London – Events to celebrate Queen Elizabeth II’s Platinum Jubilee continued in the United Kingdom on Friday, after Buckingham Palace said the queen herself would not attend a service of thanksgiving at St. Paul’s Cathedral in London.
“The Queen greatly enjoyed today’s Birthday Parade and Flypast but did experience some discomfort,” Buckingham Palace said in a statement Thursday night. “Taking into account the journey and activity required to participate in tomorrow’s National Service of Thanksgiving at St Paul’s Cathedral, Her Majesty with great reluctance has concluded that she will not attend.”
Thursday night, at Windsor Castle, Queen Elizabeth led a sacred ceremony where more than three thousand beacons were lit around the country and the commonwealth, symbolizing unity, as the U.K. celebrates her seventy years on the throne.
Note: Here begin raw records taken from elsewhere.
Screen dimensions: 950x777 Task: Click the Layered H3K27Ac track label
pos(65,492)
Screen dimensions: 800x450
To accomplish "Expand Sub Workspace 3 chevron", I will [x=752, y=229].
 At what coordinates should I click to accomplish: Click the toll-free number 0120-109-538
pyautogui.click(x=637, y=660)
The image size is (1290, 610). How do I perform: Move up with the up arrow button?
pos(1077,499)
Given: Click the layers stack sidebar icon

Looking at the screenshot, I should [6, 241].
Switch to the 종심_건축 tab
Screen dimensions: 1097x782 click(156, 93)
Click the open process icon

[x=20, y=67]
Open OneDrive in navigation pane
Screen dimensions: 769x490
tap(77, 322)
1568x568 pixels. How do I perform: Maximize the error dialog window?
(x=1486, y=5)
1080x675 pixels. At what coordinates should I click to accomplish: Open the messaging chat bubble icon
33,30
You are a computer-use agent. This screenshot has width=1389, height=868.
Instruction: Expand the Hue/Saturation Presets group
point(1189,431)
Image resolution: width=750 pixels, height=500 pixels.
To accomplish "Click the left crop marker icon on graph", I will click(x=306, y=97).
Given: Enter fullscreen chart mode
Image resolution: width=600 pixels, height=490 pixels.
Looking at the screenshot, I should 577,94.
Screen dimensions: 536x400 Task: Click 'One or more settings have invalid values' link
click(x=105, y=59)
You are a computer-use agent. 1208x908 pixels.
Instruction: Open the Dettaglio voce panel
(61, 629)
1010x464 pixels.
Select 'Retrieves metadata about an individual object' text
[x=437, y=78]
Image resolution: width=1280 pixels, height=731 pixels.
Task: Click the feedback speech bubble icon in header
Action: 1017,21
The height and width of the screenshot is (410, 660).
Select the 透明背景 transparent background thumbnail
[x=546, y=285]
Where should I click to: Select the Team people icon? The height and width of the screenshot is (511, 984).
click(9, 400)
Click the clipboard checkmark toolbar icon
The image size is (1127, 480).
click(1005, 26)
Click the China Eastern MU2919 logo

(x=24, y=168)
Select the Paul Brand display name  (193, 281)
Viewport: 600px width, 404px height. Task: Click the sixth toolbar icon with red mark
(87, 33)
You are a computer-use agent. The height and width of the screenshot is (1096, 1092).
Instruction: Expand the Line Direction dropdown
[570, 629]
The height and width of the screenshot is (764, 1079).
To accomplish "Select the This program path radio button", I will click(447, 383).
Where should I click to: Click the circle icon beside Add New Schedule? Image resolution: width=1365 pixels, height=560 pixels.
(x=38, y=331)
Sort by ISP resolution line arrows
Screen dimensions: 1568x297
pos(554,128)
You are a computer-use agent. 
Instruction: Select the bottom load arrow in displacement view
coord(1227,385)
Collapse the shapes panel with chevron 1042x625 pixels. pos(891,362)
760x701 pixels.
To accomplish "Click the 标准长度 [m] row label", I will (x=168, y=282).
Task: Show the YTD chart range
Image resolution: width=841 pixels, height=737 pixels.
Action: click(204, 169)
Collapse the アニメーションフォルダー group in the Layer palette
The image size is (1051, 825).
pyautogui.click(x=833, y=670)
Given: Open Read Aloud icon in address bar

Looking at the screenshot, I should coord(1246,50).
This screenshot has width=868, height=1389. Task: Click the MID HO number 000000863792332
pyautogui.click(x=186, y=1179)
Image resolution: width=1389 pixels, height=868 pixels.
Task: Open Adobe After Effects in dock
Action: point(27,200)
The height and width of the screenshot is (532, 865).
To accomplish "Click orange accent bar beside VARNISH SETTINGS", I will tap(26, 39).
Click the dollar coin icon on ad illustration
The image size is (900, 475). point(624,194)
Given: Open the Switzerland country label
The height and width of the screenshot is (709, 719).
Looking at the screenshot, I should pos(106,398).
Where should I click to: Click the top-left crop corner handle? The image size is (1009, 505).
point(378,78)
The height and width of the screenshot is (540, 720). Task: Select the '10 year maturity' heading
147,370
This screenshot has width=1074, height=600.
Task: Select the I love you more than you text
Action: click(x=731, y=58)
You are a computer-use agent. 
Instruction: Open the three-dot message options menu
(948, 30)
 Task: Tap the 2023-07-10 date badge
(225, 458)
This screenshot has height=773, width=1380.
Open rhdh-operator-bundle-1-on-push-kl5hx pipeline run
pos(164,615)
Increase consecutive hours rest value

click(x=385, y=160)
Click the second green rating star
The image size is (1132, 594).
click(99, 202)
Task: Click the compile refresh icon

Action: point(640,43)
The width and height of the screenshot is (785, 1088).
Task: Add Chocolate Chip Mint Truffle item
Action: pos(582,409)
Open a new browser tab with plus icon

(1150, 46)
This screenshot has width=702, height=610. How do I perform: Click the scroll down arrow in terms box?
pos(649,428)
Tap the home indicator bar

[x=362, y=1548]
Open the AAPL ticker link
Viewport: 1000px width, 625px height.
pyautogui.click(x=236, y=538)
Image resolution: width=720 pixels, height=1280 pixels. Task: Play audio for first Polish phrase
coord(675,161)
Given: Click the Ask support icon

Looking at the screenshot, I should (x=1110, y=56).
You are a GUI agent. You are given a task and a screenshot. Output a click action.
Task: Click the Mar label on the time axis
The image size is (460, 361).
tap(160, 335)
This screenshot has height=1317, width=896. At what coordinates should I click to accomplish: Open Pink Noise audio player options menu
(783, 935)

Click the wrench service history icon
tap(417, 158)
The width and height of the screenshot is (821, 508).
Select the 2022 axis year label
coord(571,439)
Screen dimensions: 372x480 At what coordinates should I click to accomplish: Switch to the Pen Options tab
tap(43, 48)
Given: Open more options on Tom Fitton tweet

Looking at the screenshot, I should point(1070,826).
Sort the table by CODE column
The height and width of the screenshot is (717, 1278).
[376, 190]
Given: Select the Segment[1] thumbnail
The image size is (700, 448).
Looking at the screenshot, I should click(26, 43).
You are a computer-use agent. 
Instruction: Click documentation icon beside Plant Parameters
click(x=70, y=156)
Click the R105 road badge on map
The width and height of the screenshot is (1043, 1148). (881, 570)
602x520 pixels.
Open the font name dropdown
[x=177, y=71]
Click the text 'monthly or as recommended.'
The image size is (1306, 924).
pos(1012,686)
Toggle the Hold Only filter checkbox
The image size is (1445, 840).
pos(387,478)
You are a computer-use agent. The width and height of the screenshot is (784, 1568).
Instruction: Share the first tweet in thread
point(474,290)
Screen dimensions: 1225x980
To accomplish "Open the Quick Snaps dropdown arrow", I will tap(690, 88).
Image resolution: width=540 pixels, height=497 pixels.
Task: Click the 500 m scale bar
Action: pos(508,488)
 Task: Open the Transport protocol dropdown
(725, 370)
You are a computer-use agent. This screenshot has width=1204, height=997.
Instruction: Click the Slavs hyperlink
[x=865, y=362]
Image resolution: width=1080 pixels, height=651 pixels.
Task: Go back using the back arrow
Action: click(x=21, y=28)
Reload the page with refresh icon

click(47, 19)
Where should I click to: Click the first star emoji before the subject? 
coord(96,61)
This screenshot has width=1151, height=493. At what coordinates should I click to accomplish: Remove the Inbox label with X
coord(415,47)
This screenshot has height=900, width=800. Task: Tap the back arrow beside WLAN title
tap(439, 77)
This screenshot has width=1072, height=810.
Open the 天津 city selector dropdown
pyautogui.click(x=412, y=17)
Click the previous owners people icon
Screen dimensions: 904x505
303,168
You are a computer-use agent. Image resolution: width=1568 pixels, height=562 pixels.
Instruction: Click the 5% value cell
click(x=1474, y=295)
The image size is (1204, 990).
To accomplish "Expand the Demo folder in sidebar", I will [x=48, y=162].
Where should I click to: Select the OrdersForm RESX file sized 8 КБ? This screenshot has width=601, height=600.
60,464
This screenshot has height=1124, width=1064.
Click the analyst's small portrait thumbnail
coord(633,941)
“She will be disappointed not to be here,” royal historian Hugo Vickers told CBS News’ senior foreign correspondent Holly Williams outside St. Paul’s Cathedral on Friday. “But listen, at 96 years old, we’re so lucky still to have her. We saw her yesterday on the balcony. She looked amazing, and we mustn’t ask too much of her.”
Other members of the royal family, including Prince Charles, William and Kate, and, were all cheered by gathered crowds as they arrived for Friday’s service, sitting alongside politicians and other public figures. It was Meghan’s first official public appearance in the U.K. since moving to the United States two years ago.
“It’s interesting to see the queen showing this compassion to [Harry and Meghan],” Vickers said. “Perhaps it’ll make things better. You’ll find in life, if people behave well in public, it makes it more difficult for them to behave badly in private. So far the Sussexes have been very discreet. Let’s hope that continues.”
Also absent from the service at St. Paul’s was Prince Andrew, whose reputation was sullied by his association with convicted sex offender Jeffrey Epstein. Earlier this week, Buckingham Palace said he tested positive for COVID-19.